## EXERCISE DETAILS
In the passage on Indianapolis street names below, rewrite everything from "The next street" down to "Dexter Street still exists.", putting "Dexter Avenue" wherever "Dexter Street" appears.

The next street name change also never occurred. The new name for the many sections of streets would be Chase. It was to include the first alley west of Bloomington Street from Washington Street to White River, Inwood Street from White River to Michigan Street, Kane Street from Michigan to Walnut Street and Dexter Street from 18th to 22nd Streets. I am not sure about the alley, but I believe it went away when White River Parkway was bent to connect to Washington Street outside the new Indianapolis Zoo. Inwood and Kane Streets are long gone, buried under IUPUI concrete. Dexter Street still exists.

Another large number of segments that would be proposed to become one name was Blake Street. At the time, Blake Street existed from the White River end of Washington Avenue (the original path of the National Road and location of the National Road covered bridge over White River until 1904) north to Pratt Street northeast of Indiana Avenue. Dett Street at Southern Avenue, Brooks Street from 10th to 13th Street, Isabella Street from Myrtis to Udell, Fairview Terrace from Haughey Avenue and 44th Street, and Crown Street from 44th to 45th Street were all included in this change. Dett Street no longer exists…but did at the White River end of Southern Avenue west of Meridian Street. The original Blake Street still exists, in sections. It runs through the IUPUI campus today. Brooks Street still exists. Isabella Street would become Franklin Place. The last two sections are near Butler University. Fairview Place still exists to 43rd Street. Crown Street is between 43rd and 44th Street. I would bet that the street numbers were wrong in the proposal, and that 44th was meant to be 43rd, and 45th was meant to be 44th.

Thomas Street between Brookville Road and English Avenue, Mineral Street from 10th to 19th Streets and Brightwood’s Foundry Street would actually be changed…but not immediately due to this proposal. Those streets would be changed to the name that the street along that line had between Washington Street and 10th Street – Denny Street.

There are still more on the list. As the Indianapolis News mentioned in the last paragraph of the story: “These ordinances are a part of about five hundred contemplated changes in street names. It is Copeland’s plan to give a common name to several streets of different names on the same line. The plan has been approved by postoffice authorities.”

1912 Proposed Indianapolis Street Name Changes, Part 1

I have been covering Indianapolis street name changes for the past couple of days. It seems that almost every decade along the way had some major changes. I covered a major change with the annexation of the town Irvington and the Tuxedo neighborhood last Friday (Tarkington Street? Not so fast. ITH Blog, 18 December 2020). Today, I want to move into the 1910’s to see what I can find and share.

And it starts in 1912 with a very large proposed change. Most of these never made the maps of Indianapolis in an official way. Councilman Copeland introduced an ordinance that would make a ton of street name changes in the city. These were all submitted to the city council on 4 March 1912.

## SUPPLIED DATA
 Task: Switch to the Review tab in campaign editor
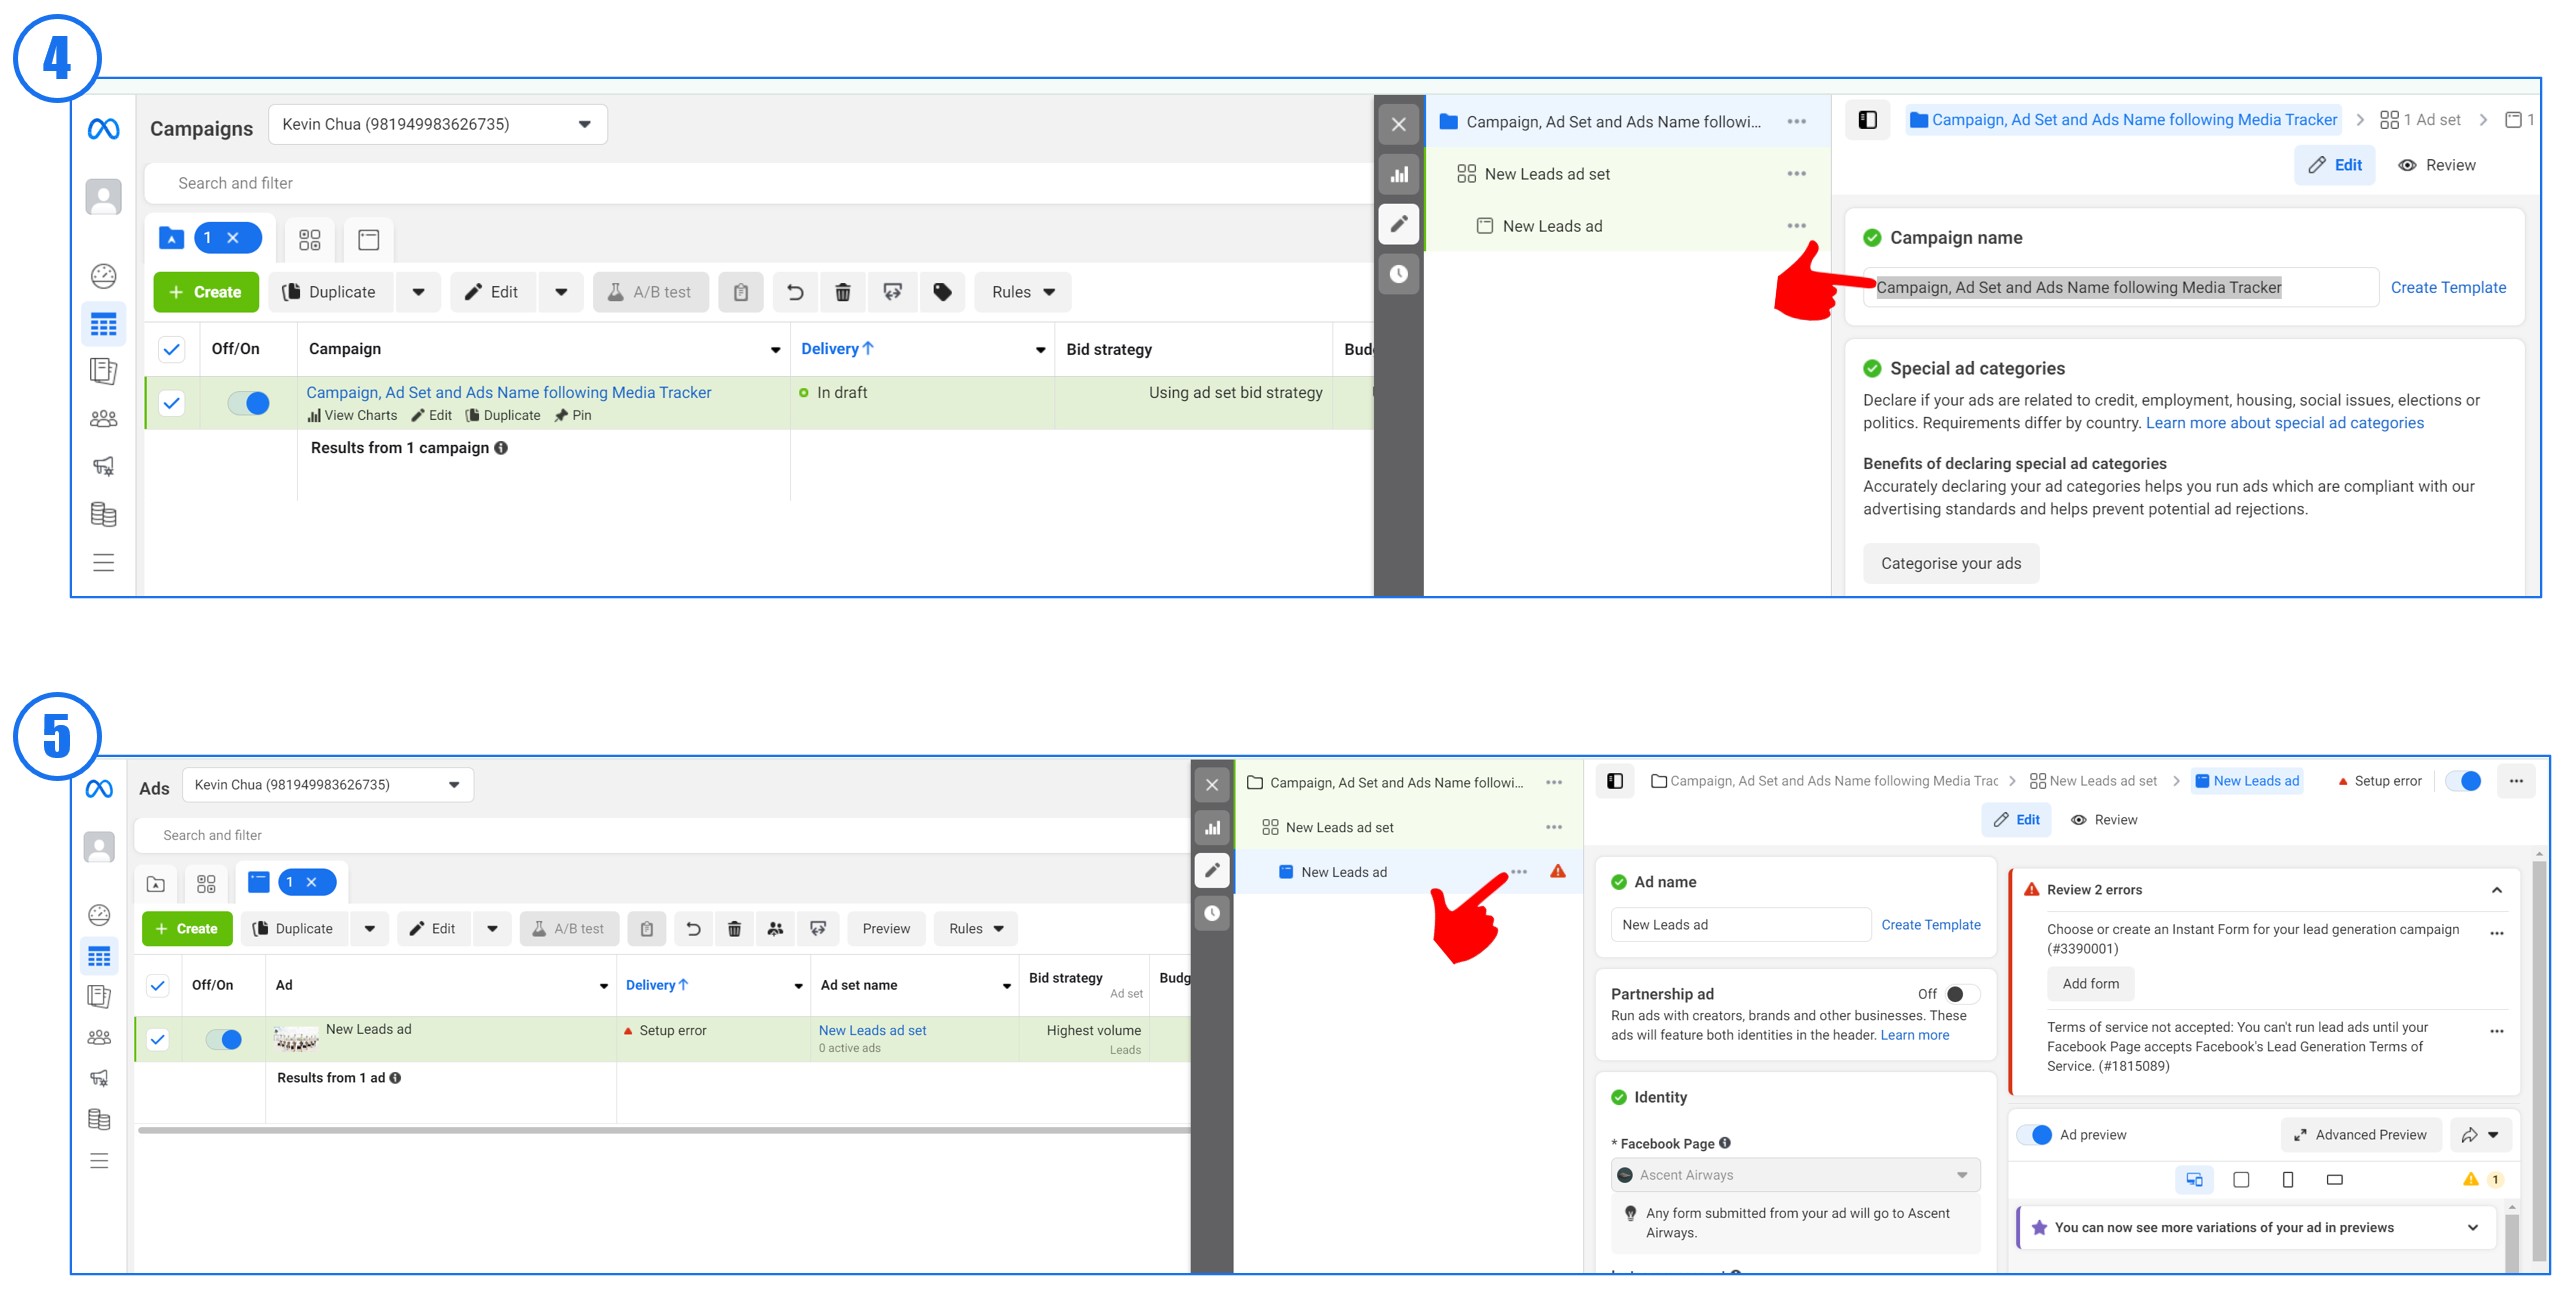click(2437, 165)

## SOLUTION FOR THIS PROBLEM
The next street name change also never occurred. The new name for the many sections of streets would be Chase. It was to include the first alley west of Bloomington Street from Washington Street to White River, Inwood Street from White River to Michigan Street, Kane Street from Michigan to Walnut Street and Dexter Avenue from 18th to 22nd Streets. I am not sure about the alley, but I believe it went away when White River Parkway was bent to connect to Washington Street outside the new Indianapolis Zoo. Inwood and Kane Streets are long gone, buried under IUPUI concrete. Dexter Avenue still exists.